PyQt from py27 to py38
RoadrunnerWMC
roadrunnerwmc at gmail.com
Tue Oct 26 16:06:46 BST 2021
The pickletools method is at least doable for relatively simple pickles --
I have an application that does exactly that because another developer made
the less-than-wise decision to store pickled PyQt4 objects in user data
files a long time ago, and now I have to support reading them forever. The
main downside is that you have to make a lot of assumptions about the
structure of the pickle data, ones which technically don't *need* to always
be true, but *should* nevertheless be safe if your users are all using
CPython and not manually messing with the generated pickle data for some
reason.
There is another option, too, which is to make a minimal fake "PyQt4"
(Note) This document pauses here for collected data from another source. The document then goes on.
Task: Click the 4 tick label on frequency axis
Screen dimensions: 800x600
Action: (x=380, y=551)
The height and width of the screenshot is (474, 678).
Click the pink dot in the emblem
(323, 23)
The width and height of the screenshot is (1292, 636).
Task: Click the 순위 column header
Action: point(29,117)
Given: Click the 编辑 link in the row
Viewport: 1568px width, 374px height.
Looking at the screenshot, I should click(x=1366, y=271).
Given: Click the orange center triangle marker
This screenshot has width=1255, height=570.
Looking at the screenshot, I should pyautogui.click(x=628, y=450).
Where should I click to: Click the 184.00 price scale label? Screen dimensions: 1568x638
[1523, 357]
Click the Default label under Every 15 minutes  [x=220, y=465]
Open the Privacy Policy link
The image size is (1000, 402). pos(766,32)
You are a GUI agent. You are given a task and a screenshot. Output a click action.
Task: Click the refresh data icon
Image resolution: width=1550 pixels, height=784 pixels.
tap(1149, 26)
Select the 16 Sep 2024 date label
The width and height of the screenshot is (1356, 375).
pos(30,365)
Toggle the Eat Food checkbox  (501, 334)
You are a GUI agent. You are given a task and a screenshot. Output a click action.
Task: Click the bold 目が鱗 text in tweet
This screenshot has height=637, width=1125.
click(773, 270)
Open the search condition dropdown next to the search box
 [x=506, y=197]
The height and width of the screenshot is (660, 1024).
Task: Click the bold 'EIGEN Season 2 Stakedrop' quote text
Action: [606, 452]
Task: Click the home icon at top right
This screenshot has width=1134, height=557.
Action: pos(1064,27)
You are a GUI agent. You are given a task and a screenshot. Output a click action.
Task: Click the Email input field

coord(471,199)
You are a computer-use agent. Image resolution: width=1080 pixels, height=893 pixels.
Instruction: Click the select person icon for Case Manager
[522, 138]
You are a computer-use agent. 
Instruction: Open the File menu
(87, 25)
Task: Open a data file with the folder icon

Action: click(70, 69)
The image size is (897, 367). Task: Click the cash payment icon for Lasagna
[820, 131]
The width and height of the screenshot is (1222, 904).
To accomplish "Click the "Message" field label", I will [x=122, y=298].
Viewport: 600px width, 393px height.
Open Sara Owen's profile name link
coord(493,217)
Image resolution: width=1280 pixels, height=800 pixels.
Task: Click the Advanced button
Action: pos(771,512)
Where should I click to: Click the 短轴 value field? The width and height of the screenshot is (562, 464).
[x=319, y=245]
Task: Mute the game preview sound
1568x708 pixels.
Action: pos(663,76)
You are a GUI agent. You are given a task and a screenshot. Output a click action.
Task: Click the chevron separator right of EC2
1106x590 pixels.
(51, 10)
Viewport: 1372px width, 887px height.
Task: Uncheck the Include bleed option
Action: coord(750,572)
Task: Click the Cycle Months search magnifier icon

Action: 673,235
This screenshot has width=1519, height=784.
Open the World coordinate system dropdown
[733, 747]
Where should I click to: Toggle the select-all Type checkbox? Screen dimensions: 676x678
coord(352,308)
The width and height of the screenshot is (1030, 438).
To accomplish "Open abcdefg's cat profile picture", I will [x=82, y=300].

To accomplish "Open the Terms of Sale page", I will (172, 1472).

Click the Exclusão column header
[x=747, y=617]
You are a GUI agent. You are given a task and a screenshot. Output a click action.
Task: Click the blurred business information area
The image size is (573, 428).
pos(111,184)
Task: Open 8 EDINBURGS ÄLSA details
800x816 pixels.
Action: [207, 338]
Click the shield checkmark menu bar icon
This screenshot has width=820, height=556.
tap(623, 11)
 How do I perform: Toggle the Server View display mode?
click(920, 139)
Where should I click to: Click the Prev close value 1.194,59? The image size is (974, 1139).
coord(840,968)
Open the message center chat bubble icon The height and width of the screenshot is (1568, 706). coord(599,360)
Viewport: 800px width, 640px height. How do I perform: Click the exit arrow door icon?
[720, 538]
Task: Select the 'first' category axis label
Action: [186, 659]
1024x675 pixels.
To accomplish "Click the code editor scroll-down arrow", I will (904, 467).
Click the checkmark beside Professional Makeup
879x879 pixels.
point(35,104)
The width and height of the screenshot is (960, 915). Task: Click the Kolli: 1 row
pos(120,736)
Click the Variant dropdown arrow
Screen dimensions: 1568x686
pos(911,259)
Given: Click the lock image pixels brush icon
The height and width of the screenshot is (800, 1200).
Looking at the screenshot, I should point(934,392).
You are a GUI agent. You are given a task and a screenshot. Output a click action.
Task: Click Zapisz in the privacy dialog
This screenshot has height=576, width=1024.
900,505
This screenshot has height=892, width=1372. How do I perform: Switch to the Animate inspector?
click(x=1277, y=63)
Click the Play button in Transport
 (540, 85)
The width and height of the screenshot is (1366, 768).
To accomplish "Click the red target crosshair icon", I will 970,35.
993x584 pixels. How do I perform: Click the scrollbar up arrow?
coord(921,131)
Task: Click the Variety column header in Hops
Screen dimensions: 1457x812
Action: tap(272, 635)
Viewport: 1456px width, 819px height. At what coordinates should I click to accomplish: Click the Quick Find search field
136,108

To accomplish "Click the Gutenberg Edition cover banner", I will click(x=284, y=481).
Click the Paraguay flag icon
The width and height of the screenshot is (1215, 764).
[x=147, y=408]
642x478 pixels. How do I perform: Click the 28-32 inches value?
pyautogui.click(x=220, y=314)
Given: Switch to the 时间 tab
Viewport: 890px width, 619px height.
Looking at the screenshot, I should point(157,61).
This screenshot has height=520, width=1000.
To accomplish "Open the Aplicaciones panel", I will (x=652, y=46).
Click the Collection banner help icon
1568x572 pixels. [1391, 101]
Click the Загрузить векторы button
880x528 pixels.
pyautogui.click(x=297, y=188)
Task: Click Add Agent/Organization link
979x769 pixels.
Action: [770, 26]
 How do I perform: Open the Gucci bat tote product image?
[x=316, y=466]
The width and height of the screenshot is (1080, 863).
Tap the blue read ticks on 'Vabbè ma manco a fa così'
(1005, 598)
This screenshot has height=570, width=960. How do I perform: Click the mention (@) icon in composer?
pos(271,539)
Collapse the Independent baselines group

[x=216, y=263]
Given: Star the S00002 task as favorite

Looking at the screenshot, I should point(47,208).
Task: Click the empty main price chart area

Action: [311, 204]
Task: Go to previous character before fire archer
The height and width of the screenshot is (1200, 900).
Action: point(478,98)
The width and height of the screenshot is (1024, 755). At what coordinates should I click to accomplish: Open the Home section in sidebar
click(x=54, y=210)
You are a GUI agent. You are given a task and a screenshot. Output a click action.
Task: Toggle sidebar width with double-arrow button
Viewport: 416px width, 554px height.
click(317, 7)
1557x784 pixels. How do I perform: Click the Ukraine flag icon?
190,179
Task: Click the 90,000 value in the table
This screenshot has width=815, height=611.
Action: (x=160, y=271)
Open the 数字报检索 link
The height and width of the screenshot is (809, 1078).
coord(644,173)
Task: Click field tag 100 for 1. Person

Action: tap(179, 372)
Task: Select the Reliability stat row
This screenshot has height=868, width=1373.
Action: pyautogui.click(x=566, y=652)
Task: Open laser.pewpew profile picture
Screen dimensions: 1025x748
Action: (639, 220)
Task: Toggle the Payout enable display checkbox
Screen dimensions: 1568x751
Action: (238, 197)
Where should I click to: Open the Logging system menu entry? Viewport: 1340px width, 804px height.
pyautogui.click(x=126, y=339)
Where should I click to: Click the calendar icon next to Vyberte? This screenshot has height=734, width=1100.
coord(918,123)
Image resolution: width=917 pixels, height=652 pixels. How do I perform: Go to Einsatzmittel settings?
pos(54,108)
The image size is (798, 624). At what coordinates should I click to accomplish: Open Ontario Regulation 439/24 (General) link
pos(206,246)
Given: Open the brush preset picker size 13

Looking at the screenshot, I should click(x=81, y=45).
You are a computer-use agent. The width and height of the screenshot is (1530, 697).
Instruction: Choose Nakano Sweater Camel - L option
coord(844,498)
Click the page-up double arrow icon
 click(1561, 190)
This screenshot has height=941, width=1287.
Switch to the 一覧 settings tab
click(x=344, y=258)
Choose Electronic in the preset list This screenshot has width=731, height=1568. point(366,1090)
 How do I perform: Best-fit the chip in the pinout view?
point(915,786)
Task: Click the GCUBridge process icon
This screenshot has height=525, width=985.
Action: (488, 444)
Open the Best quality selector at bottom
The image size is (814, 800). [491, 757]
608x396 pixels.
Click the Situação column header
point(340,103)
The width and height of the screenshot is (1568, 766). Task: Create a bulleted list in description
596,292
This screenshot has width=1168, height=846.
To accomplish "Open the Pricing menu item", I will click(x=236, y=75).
interface (just a few nearly-empty class stubs) and have pickle load using
that. I chose the pickletools method because of the additional security
benefits of avoiding using pickle.loads() on untrusted user data files.
On Tue, Oct 26, 2021 at 8:58 AM Florian Bruhin <me at the-compiler.org> wrote:
> On Tue, Oct 26, 2021 at 11:47:40AM +0200, Florian Bruhin wrote:
> > The harder way is to somehow coerce pickle into giving you the "raw"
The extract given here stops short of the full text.